Saturday, January 25, 2025

Fading Truths

There are three propositions that I know are true, but have to keep learning over and over and over again. Somebody on my interior committee must find them inconvenient, and she somehow persuades the other members to keep forgetting them. Maybe writing them down can help?

The first proposition is that the universe is perverse. This means not to count my chickens before they are hatched, because there’s many a slip between the cup and the lip. For example, if I happen to notice that a particular symptom hasn’t been bothering me lately, I can be confident that it will act up shortly. In more positive terms, to bring about a desired result I should consider acting as though it won’t happen any time soon. My mother used to light a cigarette while standing at the bus stop to make the bus come. I usually lose myself in a book.

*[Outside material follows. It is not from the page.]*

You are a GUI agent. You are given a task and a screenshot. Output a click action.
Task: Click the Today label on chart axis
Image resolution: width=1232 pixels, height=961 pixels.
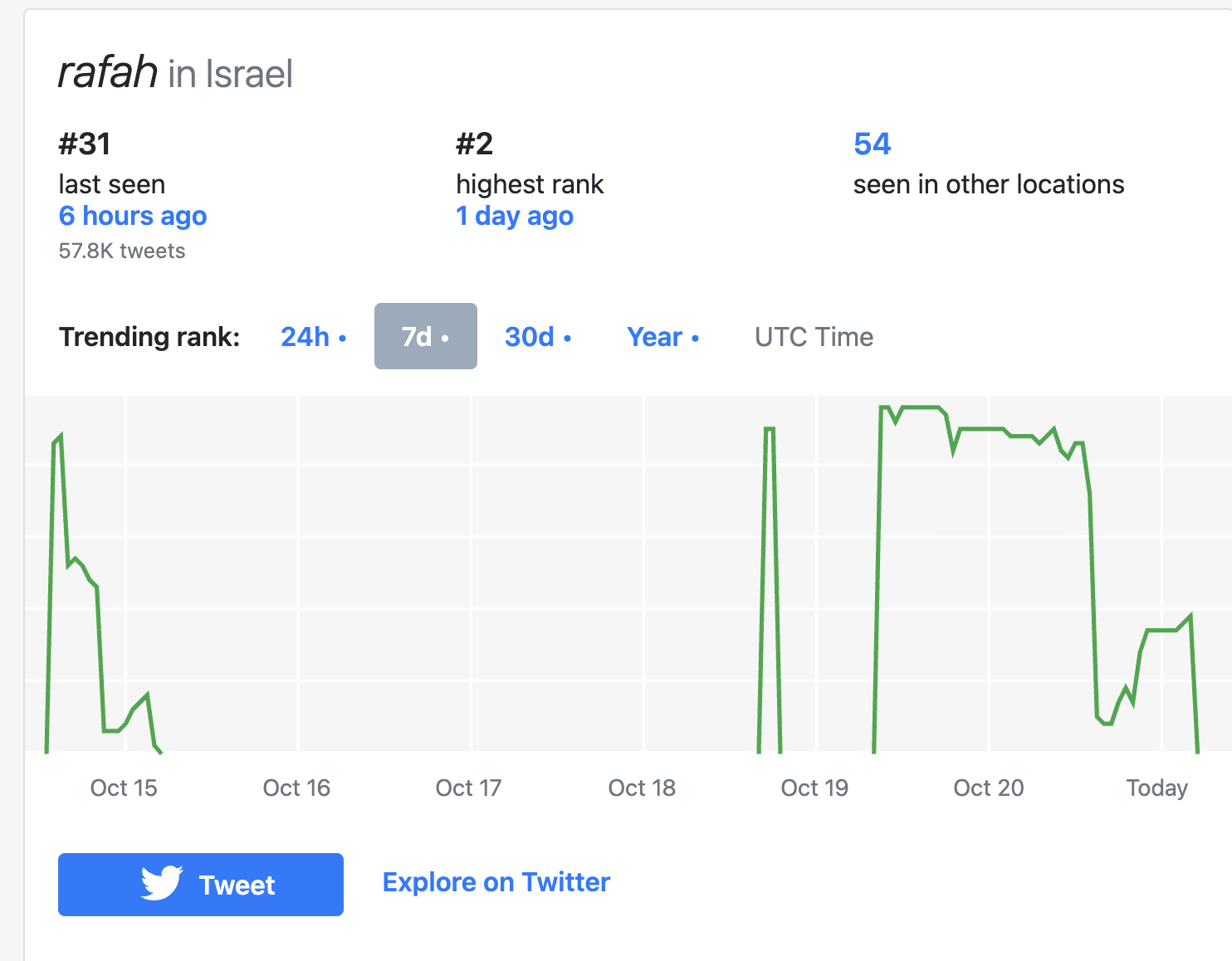[1156, 788]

This aversion to chicken counting may trace back to a time when school friends told me that I had achieved a much-desired honor. This turned out to be an April Fool’s trick. My heady exultation made the following disappointment twice as painful, especially when I also blamed myself for falling for the ploy. Fool me once, shame on you; fool me twice, shame on me. So I adopted a protective stance towards potential good news and general pessimism.

The second proposition is that postponing a chore makes it more scary and makes my postponing it more shameful. But doing even the smallest part of the chore feels good, and can give me more impetus to tackle another piece of it. And the doing is usually much less painful than cringing beneath the pending chore’s Damoclean terror. The barrier between me and getting the chore done looks like a brick wall, but every time I dig into the chore, the wall is revealed to have been a sheet of paper. I know this, but I keep forgetting it and hunch in a corner hoping that the chore will just go away. Most chores won’t just go away, but some can be put off nearly indefinitely.

Finally, I am not the most compliant of patients, but sometimes I remember that if I do follow a doctor’s instructions long enough, they usually work. Experts in general give good advice, by definition. Whence springs my tendency to ignore advice? Pessimism, laziness, the sense that many situations will resolve themselves over time? Stubborn self-reliance? Past experiences in which following advice made things worse? I don’t know, but I have lively arguments with myself about which advice to follow, and in what way, and for how long before giving up.

So, these are the truths that I have the hardest time remembering. Ideally, I could track down the committee member who is each truth’s strongest opponent, and negotiate her into some kind of détente. But that sounds like a lot of work.